Directive: Continue the address to the General Assembly on state institutions, starting right after its final "CONCLUSION." heading.

Passage to read:
__________________________________________________

It seems to be my special duty to ask the favorable consideration of the Legislature to the condition and wants of the institution for the care of the Feeble-minded. Until lately, this institution was regarded as an experiment; it is now an established success, and is effecting an amount of good for the unfortunates under its care that fully justifies its increased demands upon the treasury. It appears to me that a competent board (and I know of none more competent than the present trustees of the institution, and the superintendent,) should be appointed to select a location that affords all the requisite facilities, and erect thereon a building suitable to its wants. Such buildings as should be provided need not be expensive, but should be adequate to the wants of the class intended to be aided.

INTERNATIONAL PRISON REFORM CONGRESS.

I also have the honor to submit to the General Assembly the able report of Rev. Nehemiah Pierce, one of the delegates appointed by me, under the authority of a joint resolution adopted at the last session of the General Assembly, to attend a meeting of the International Prison Reform Congress which assembled at Middle Temple Hall, in the city of London, in July last.

Mr. Pierce attended the deliberations of the congress, and the report made by him embodies much highly valuable information upon the interesting subjects that claimed the attention of the congress.

The services rendered by Mr. Pierce in attending the congress were entirely gratuitous, and I submit that it would be worthy of the liberality of the General Assembly to appropriate a sufficient sum to repay him for the expenses incurred in preparing his most valuable report.

The reports relating to the Industrial University and the Normal institutions will show the condition of those institutions, and I commend them to the favorable consideration of the General Assembly.

NEW STATE HOUSE.

The commissioners for the erection of the new State House, as will appear by their report, have made considerable progress in the work, and have discharged their duties with fidelity to the State. I cannot doubt but that appropriations will be made and the building pushed forward to completion.

There are other subjects that will demand the attention of the General Assembly, and that might with propriety be mentioned; but as the distinguished citizen who will succeed me has large experience in the affairs of the State, I cannot doubt but that they have already secured his attention, and that his views and recommendations will be submitted to you at an early day.

CONCLUSION.

__________________________________________________

Information shown:
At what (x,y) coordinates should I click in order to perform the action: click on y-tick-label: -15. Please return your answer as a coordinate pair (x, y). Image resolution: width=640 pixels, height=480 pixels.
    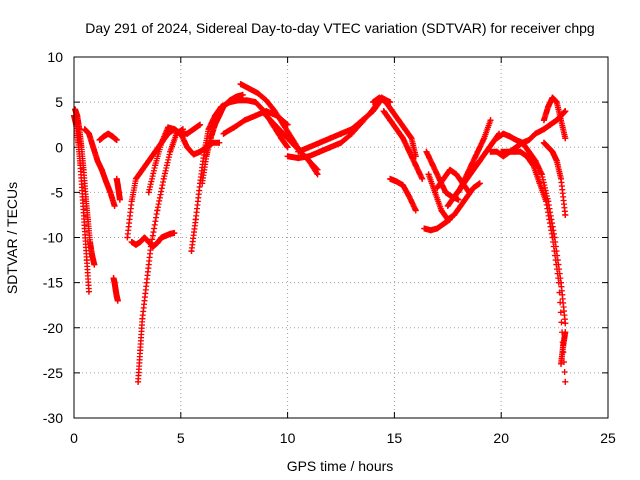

__________________________________________________

Exercise result:
I am not willing to close this communication and my official connection with the government, without expressing something of my gratitude to the people for the honor they conferred upon me with the chief magistracy of the State. No one is more conscious than I am, that in the necessarily active share I have taken in the varied affairs of this great commonwealth I have, in the judgment of some, committed mistakes; but I have, in all my important official acts, been governed by my own. convictions of duty, only anxious that the free people of the State, to whose candid judgment alone I am responsible, should fully understand my conduct and its reasons and motives, and then decide to approve or relieve themselves from the consequences of what they may regard as my mistakes, by selecting a citizen for my successor who will avoid any error they may think I have committed.

During my administration of the government of the State, I have steadily acted upon political principles that I have always cherished as being essential to the well being of my countrymen. I have never faltered in the assertion of the rights of all men to liberty. Habitually distrustful of power, I have insisted upon subjecting all claims of a right to govern the people or to exercise any authority over them to the test of the Constitution, and I have never willingly submitted to any pretension of any person claiming power to act under the authority of the government of the United States, unless the power claimed was found to have been expressly granted or was necessarily implied in some grant of power contained in the Federal Constitution. And when the authority sought to be exercised has been claimed under a State, I have as earnestly sought to know that it was not comprehended within some power the people of the State have, by their Constitution, reserved to themselves or forbidden to be exercised by others. I have, at all times, regarded it as amongst my solemn duties to obey the Constitution of the United States, and to aid in defending the government created by that instrument, in the exercise of all its just powers, nor have I felt that my duty to support the Constitution of the United States originated in my official oath to do so.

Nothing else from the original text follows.